Mar 29 2005
More than a billion people are at risk for infection with filarial nematodes, parasites that cause elephantiasis, African river blindness, and other debilitating diseases in more than 150 million people worldwide.
The nematodes themselves play host to bacteria that live within their cells, but in this case, the relationship is classic mutualism, with each benefiting from the other. Indeed, the Wolbachia bacterium is so crucial to its host nematode that apparently eradicating it with antibiotics severely compromises the nematode's ability to complete its life cycle within its human host. Thus, understanding the details of this relationship may help identify new strategies for controlling diseases caused by filarial nematodes. In a new study published in the freely-available online journal PLoS Biology, Barton Slatko and colleagues present the complete DNA sequence of the Wolbachia pipientis strain within Brugia malayi, a parasitic nematode responsible for lymphatic filariasis.
This Wolbachia genome is small, only about a million base pairs, and many metabolically critical genes have degraded through mutation to the point of uselessness. This phenomenon, called reductive evolution, is typical of long-term symbioses, as the two partners increasingly complement one another's biochemical activities.
Slatko and colleagues enumerate a variety of pathways that have either been degraded or preserved, and highlight patterns in the genome structure through comparisons with other bacteria. For example, Wolbachia can manufacture some essential metabolic coenzymes, which do not appear to be made by its host.

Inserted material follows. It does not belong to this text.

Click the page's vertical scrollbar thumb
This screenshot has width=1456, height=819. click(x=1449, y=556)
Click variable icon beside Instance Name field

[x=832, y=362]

Conversely, it cannot synthesize amino acids and a variety of other vitamins and cofactors, and probably depends on the nematode to supply them.
One discovery of possible significance is the presence in the bacterium of the synthetic pathway for heme - the oxygen-carrying iron component of hemoglobin. The nematode may require heme for synthesis of developmental hormones, so Wolbachia's heme pathway may be an inviting target for therapy against nematode infection. Since no new antifilarial has been developed in two decades, these results may quickly lead to new therapeutic strategies against these parasites.